I texted my husband to remind him when it occurred to me this afternoon. His response:
Ugh... f*ck. I'm so sorry honey. I love you so much. How are you feeling? Sometimes I can't believe I did that. I mean, I know I did, I am just ashamed to have caused you that much pain. Thank you so much for sticking with me. I didn't deserve that and I am so, so grateful for you and our family.
When I didn't respond right away he called to make sure I wasn't upset. I wasn't - I was busy with work. I told him he was right, he didn't deserve me back then. I'm glad I stuck around though. He does deserve me now.
Me: BS. Him: WS.
D-Day: Feb 2017 (8 m PA with married COW).
Happily reconciled.
Repossessed ( member #79544) posted at 12:19 AM on Saturday, February 12th, 2022
If he's as earnest as he appears to be, fancy yourself among the lucky. It's rare. Cherish it.

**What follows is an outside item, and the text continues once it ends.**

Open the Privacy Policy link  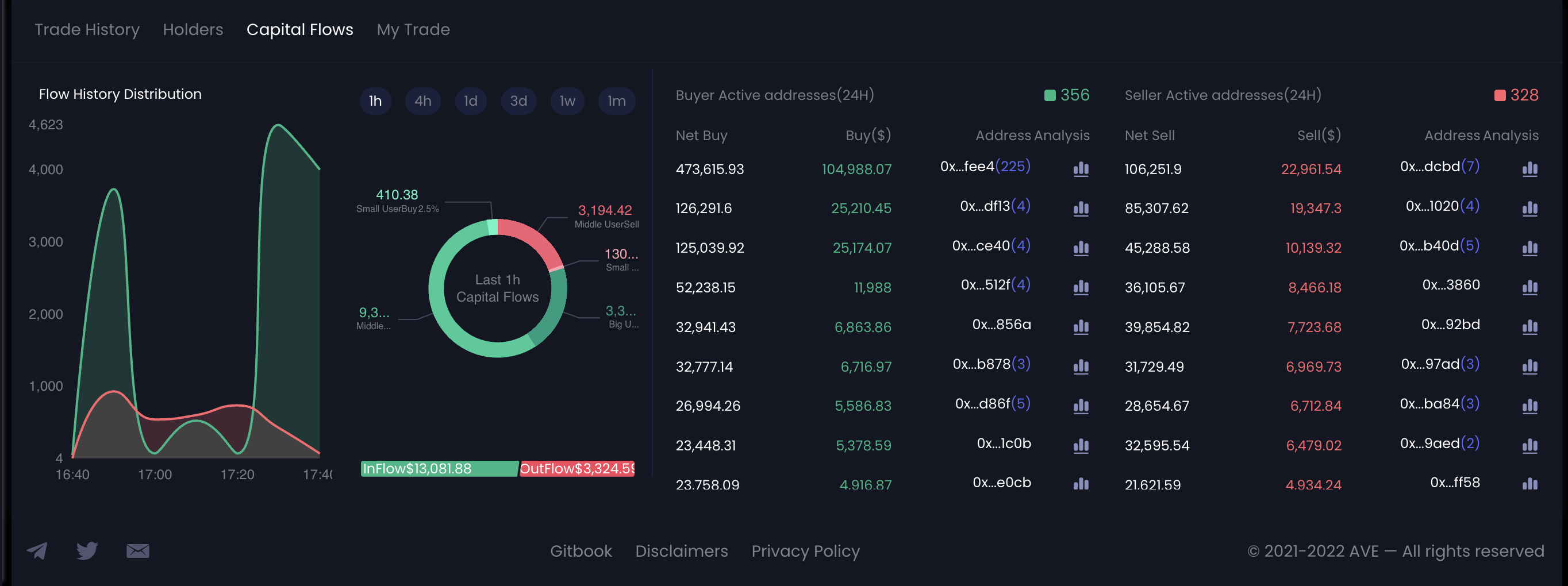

Here to keep myself mindful that I don't always see what actually is. I certainly didn't when I married her.
Ladybugmaam ( member #69881) posted at 12:26 AM on Saturday, February 12th, 2022
EA DD 11/2018
PA DD 2/25/19
One teen son
I am a phoenix.
Oldwounds ( member #54486) posted at 1:14 AM on Saturday, February 12th, 2022
Married 36+ years, together 41+ years
Two awesome adult sons.
Dday 6/16 4-year LTA Survived.
M Restored
"It is better to conquer our grief than to deceive it." — Seneca
Want2BHappyAgain ( member #45088) posted at 4:13 PM on Saturday, February 12th, 2022
I LOVE THIS...thank you so much for posting
!! Thank you also for posting what your husband replied...KUDOS to him!!
Your post really should be in another thread too
. What HOPE this post will bring to the new people on here...BOTH Betrayeds and Waywards...in the "Positive Reconciliation Stories" thread on this Forum!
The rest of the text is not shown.